Above photo is from a few years back showing a closed canopy oak woodland. In amongst the oak and hickory was a lot of invasive brush and weedy trees.
1939 aerial photo above of the same site. Likely a grazed oak savanna at that time.
Above are random points assigned to the site where we took quadrat data of the vegetation and photos.
Random points 39: We took one photo from each points looking north. Here the excessive weedy brush is evident. This was a place you walked bent over with safety glasses on.
Same point 10 months later, after a lot of brush mowing and a spring fire.

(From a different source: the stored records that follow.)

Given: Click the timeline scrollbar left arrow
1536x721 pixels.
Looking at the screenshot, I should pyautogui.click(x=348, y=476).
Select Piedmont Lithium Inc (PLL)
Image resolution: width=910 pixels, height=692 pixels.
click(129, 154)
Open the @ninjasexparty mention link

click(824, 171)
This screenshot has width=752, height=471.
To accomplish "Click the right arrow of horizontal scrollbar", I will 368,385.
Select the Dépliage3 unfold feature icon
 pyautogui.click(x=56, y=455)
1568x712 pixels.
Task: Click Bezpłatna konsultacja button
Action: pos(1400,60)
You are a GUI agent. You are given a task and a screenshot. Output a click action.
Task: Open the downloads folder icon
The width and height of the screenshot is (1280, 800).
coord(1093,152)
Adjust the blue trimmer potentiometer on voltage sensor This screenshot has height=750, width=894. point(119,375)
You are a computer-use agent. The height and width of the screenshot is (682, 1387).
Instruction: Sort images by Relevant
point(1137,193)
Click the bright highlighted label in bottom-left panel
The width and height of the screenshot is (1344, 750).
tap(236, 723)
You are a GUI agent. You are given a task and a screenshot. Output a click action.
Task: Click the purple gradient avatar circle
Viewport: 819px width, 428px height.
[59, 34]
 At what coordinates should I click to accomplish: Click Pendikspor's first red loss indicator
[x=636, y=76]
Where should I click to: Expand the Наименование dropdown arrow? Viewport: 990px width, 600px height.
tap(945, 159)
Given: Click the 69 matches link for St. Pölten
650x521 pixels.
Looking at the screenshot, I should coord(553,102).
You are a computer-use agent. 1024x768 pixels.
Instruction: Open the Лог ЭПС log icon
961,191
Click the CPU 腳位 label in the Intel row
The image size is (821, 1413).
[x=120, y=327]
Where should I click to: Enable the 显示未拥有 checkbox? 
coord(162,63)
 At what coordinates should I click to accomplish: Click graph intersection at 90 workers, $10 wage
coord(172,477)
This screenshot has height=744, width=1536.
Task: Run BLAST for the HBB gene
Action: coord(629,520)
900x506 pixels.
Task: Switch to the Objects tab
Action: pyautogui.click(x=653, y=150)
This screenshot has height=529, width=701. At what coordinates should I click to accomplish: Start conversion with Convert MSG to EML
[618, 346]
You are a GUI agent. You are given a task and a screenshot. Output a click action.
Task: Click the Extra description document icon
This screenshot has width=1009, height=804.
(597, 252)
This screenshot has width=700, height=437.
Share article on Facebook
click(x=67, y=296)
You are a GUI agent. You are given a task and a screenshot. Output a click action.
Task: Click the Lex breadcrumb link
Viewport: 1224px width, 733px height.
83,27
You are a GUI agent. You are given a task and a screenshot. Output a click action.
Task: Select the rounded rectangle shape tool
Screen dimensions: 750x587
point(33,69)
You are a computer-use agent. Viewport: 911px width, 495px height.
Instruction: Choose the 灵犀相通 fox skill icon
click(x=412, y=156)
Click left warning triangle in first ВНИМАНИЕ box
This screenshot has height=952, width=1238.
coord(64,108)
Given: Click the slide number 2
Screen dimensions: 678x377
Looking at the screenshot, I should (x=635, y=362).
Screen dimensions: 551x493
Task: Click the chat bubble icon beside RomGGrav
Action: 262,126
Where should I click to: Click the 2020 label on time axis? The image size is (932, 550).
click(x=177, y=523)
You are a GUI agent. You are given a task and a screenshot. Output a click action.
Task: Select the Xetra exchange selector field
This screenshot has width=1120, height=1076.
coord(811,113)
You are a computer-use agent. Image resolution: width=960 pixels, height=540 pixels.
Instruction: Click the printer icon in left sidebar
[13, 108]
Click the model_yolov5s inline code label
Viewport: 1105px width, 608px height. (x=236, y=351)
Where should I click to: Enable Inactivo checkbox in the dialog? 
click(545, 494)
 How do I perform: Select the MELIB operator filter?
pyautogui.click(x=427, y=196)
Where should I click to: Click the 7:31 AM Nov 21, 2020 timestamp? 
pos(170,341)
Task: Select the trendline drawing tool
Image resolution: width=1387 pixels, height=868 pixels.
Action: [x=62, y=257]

Same point 3 years later and in November. I used a bit of of a pano photo which I found allowed the trees to be in the photo. Because these random points are found later with a phone GPS there is 10 to 15 feet of error in finding the exact same point. So the pano “captures” the big oaks. I could have a fence post marking the exact point, or a hidden rebar rod, but those are hard to find and maintain.
We also collect a photo and a count of species and their percent cover. Here under a canopy of brush we have the ground mostly exposed with bare soil and a few weedy plants.
Ten months later there a few grasses seen, a honeysuckle re-sprout.
Three years later in November and oak leaves dominate the frame. We will resample the vegetation in a few more years. For now we just have these photos.
The work continues in other parts of this site, and other partner sites, with the red brush mower and the MRCP service truck.
For more details on this monitoring go to the Middle Rock Conservation Partners site https://www.middlerockconservationpartners.org/vegetation-baseline-survey.html
A picture is worth 1000 words. Very effective photos! Thanks to you, Damian, and all for the hard work.
Do you all ever foliar treat resprouts the first season after mowing or rely mostly on nasal bark applications?
We have done some foliar spraying of short re-sprouts of brush, but they don’t offer much to spray for water based foliar treatments. You get a few leaves. Instead, I lean more towards a small amount of basal bark herbicide sprayed on brush as it emerges after mowing. The leaves of the emerging plants are easy to see in the mowing slash. I aim close to the ground where those sprouts are. I treated about 50 re-sprouts one late spring, tree painting each plant to mark them, and by August they were all dead.